Microsoft Azure AI Foundry is a platform for AI operations, model builders, and application development. It is a platform as a service (PaaS) and allows customization of language models and deployment for use with apps and services.

The Azure AI Foundry Portal is a user interface for building, customization and management AI applications and agents and has these components:

  • Azure AI Foundry model catalog: for generative AI model selection and use
  • Playgrounds: Ready-to-use environments for testing ideas, trying out models, and exploring services
  • Azure AI services: build, test, see demos, and deploy Azure AI services
  • Solutions: build agents and customize models
  • Observability: monitor usage and performance of models

Microsoft’s Copilot Studio is another generative AI development tool which works well for low-code development for technical business users or developers to create conversational AI experiences. The resulting agent is live as a SaaS (software as a service) solution hosted in your Microsoft 365 environment.

Azure OpenAI in Foundry models are foundation models. Models in the catalog can be deployed without training to endpoints for use and models can be customized.

Testing models in the playground and use model leaderboards helps determine models based on performance, quality, and cost.

Azure AI Foundry Capabilities and Demonstration

Section titled “Azure AI Foundry Capabilities and Demonstration”

The portal provides hubs and projects. Projects live in hubs. Access to Azure AI services, Speech, Language, Vision, and Found Content Safety are available.

Lives in Resource Group (RG), can manage models. Select from many models depending on need, license, provider.

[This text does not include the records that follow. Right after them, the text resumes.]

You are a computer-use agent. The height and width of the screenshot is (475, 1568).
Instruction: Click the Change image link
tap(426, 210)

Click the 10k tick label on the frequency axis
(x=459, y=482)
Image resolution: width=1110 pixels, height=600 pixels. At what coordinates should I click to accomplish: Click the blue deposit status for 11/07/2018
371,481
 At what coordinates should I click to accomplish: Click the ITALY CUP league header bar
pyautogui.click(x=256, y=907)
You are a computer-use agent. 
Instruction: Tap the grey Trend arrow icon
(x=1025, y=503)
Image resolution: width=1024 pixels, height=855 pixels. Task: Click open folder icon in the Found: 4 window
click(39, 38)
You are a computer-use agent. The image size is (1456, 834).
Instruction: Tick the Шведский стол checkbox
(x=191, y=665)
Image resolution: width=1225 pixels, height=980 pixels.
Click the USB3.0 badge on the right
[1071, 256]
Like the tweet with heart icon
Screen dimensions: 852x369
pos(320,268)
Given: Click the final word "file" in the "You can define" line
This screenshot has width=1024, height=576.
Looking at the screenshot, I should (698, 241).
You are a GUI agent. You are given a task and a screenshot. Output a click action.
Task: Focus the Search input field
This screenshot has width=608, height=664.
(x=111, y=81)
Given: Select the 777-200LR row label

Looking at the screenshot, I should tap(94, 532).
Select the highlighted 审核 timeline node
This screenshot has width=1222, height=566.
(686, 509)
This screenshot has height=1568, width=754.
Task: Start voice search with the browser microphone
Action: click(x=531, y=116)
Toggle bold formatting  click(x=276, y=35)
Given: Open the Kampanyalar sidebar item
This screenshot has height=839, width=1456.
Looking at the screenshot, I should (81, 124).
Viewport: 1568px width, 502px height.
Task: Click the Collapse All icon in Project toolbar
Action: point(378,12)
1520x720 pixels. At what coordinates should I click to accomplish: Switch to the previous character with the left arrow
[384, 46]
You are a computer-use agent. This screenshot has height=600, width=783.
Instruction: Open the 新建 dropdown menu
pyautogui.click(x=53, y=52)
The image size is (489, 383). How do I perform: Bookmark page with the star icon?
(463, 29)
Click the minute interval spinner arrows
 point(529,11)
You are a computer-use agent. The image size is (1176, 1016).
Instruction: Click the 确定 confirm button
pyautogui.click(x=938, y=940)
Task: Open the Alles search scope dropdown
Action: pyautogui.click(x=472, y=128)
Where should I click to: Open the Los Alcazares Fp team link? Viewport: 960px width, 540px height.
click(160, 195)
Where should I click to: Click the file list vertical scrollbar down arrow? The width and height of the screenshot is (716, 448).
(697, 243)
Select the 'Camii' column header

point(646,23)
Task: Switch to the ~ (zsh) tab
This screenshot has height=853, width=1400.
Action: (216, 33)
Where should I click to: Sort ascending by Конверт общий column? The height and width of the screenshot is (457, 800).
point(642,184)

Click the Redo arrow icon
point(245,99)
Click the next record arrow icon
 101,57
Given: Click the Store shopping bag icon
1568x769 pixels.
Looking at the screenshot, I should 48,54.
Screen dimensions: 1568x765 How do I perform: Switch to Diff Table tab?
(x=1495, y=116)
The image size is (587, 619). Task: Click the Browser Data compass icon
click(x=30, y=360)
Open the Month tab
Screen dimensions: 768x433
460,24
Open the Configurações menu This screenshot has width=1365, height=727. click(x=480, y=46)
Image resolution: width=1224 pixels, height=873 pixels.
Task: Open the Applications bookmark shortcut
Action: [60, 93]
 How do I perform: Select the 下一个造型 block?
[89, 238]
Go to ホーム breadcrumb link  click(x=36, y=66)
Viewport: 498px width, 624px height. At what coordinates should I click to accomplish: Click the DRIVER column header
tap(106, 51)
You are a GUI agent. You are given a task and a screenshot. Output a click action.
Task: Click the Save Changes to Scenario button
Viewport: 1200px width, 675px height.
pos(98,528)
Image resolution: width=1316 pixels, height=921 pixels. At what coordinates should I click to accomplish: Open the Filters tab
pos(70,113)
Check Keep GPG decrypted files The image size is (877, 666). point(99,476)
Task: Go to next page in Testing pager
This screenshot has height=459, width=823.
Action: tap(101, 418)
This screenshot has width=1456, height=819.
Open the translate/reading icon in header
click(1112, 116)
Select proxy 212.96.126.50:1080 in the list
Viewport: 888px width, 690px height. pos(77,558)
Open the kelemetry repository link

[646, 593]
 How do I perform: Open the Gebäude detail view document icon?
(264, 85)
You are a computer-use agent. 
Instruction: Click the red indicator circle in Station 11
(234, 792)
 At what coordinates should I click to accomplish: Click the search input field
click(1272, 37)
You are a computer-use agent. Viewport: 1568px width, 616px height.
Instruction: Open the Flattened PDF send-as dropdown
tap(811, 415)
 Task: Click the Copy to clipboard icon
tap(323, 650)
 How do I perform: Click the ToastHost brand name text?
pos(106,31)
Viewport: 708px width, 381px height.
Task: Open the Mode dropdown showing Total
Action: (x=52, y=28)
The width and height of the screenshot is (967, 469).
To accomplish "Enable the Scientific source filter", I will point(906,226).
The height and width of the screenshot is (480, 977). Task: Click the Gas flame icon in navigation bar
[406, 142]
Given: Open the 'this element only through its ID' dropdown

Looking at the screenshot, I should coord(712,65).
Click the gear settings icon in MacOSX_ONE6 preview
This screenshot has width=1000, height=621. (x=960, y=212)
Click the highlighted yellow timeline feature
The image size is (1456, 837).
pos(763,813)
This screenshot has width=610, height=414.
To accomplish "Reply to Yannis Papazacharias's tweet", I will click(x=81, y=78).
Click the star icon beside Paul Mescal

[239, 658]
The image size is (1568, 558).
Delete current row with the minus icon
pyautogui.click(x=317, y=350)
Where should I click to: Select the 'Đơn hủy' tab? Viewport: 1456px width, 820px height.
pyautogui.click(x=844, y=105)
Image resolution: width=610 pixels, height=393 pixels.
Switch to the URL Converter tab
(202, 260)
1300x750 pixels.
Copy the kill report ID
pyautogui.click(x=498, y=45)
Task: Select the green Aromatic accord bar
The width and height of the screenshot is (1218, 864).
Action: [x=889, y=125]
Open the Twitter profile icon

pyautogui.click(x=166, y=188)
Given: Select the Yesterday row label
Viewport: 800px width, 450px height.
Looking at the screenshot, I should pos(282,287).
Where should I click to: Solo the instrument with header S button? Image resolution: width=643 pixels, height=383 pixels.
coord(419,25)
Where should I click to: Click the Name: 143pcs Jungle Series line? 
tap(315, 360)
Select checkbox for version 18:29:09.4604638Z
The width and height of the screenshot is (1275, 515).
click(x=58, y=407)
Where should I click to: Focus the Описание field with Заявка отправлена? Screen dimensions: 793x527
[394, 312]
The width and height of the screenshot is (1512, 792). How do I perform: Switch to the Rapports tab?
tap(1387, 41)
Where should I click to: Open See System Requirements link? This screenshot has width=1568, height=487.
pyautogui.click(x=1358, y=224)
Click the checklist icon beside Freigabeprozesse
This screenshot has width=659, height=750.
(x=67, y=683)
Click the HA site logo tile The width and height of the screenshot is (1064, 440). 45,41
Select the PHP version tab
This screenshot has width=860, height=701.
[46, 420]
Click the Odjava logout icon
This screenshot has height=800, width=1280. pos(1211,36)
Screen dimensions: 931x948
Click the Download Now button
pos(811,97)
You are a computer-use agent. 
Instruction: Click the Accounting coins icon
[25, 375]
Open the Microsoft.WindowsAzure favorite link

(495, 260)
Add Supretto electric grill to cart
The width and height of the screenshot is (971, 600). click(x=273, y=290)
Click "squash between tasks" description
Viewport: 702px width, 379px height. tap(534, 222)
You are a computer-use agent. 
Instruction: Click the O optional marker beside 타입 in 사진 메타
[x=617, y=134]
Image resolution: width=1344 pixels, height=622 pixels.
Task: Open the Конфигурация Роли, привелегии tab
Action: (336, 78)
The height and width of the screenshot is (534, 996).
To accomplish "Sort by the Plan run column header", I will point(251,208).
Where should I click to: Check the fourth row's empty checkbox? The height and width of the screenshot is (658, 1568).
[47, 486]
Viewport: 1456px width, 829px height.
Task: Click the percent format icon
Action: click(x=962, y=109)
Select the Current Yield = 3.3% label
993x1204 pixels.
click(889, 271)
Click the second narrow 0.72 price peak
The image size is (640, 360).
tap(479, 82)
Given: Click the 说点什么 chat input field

AI App design: User Interface - App Logic (AI Powered) - Storage

AI Hub sets up Connections, Compute, Security, Governance for AI Projects. AI Projects (subset of AI Hub) are where you deploy, test, build, evaluate models. AI Hub is affected by organization policies and can govern projects.

You can see model details, deploy, and use the chat playground for testing. Models can be configured.

  1. Customizing Models

    Ways to customize models:

    1. Using grounding data

      Goal: anchor model’s responses to data sources, enhancing trust and relevance

      It ensures the system’s outputs are aligned with factual, contextual, or reliable data sources. Grounding might involve linking the model to a database, using search engines to retrieve real-time information, or incorporating domain-specific knowledge bases.

    2. Retrieval-Augmented Generation (RAG)

      See Retrieval Augmented Generation (RAG) - Retrieval Augmented Generation (RAG)

      RAG allows grounding in existing data sources like documents.

    3. Fine-tuning

      Takes an existing mode and further training on smaller task specific data. It will specialize the model for the task and domain knowledge, improve model accuracy and relevance.

    4. Managing security and governance controls

      Security and governance controls manage access, authentication, and data and prevent unauthorized and incorrect access of information.

  2. Observability

    Ways to evaluate and monitor generative AI:

    • Performance and quality evaluators: assess the accuracy, groundedness, and relevance of generated content.
    • Risk and safety evaluators: assess potential risks associated with AI-generated content to safeguard against content risks. This includes evaluating an AI system’s predisposition towards generating harmful or inappropriate content.
    • Custom evaluators: industry-specific metrics to meet specific needs and goals.

    Some evaluators include:

    • Groundedness: measures how consistent the response is with respect to the retrieved context.
    • Relevance: measures how relevant the response is with respect to the query.
    • Fluency: measures natural language quality and readability.
    • Coherence: measures logical consistency and flow of responses.
    • Content safety: comprehensive assessment of various safety concerns.